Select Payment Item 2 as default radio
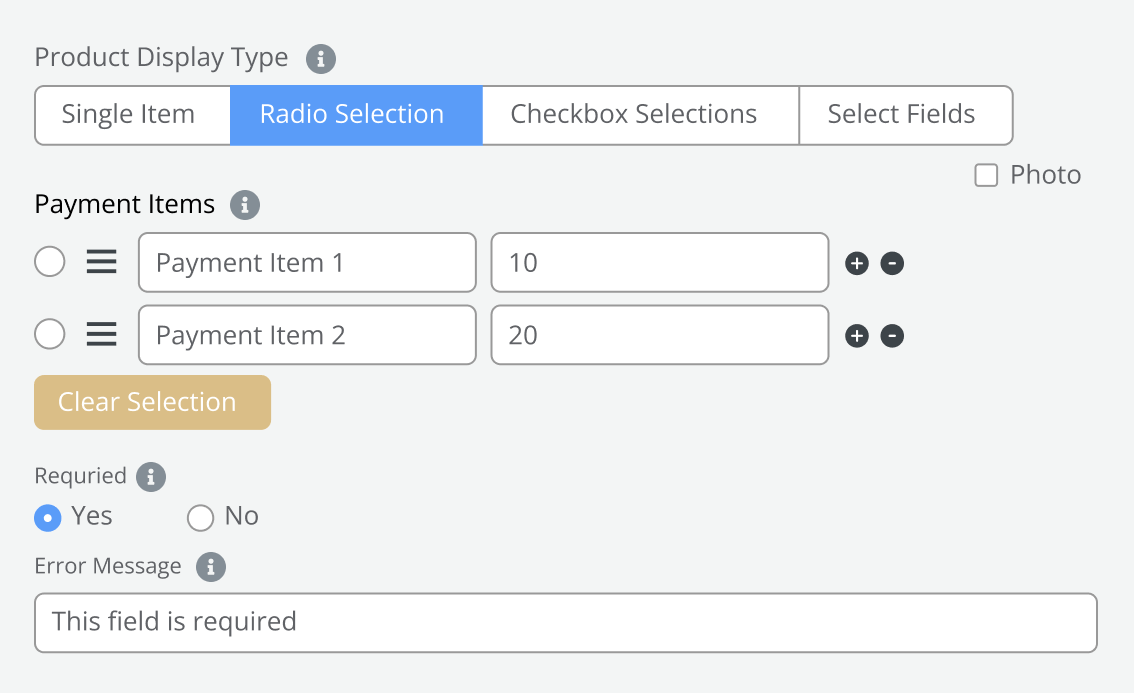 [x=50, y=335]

* * *

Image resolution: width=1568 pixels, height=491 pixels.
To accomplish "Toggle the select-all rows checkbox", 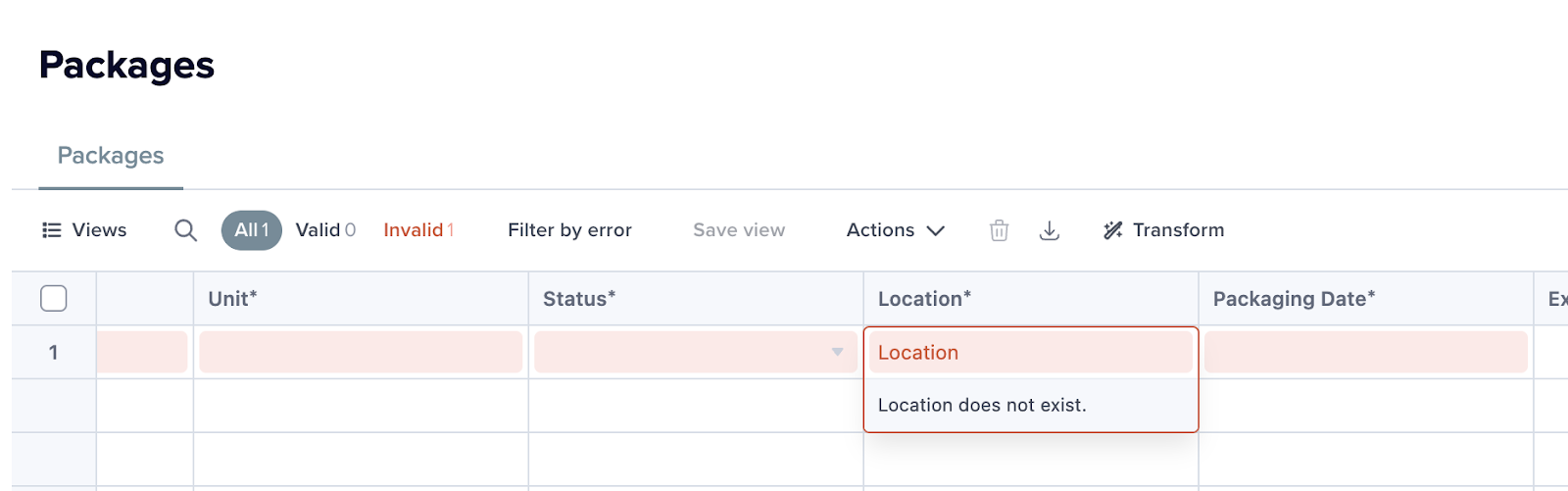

==

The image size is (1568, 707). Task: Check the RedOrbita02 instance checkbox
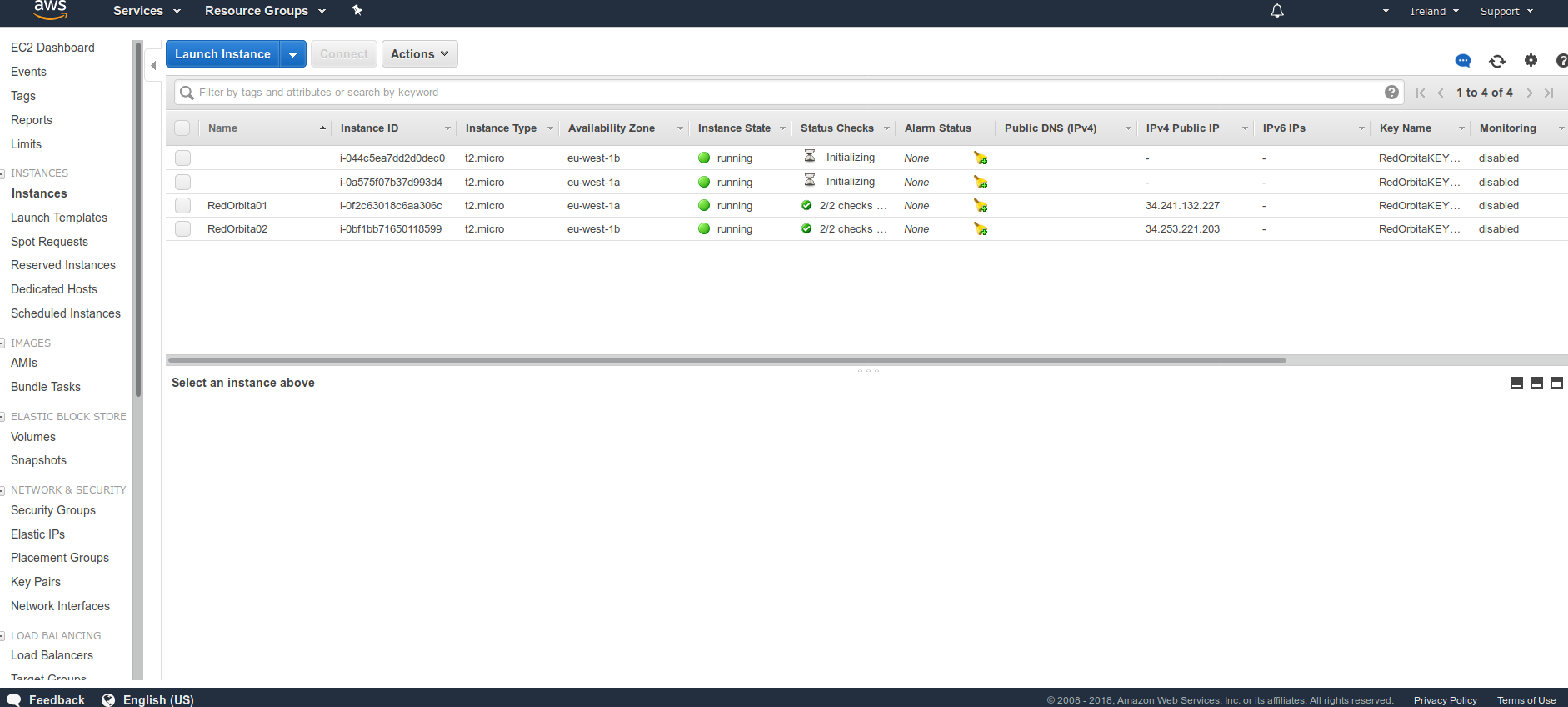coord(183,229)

* **ACTIVITY**
An exact copy is needed. It runs from the line above containing "Image resolution: width=1568" down to the line containing "the select-all rows", both included, with no pictures.

* **RESPONSE**
Image resolution: width=1568 pixels, height=491 pixels.
To accomplish "Toggle the select-all rows checkbox", 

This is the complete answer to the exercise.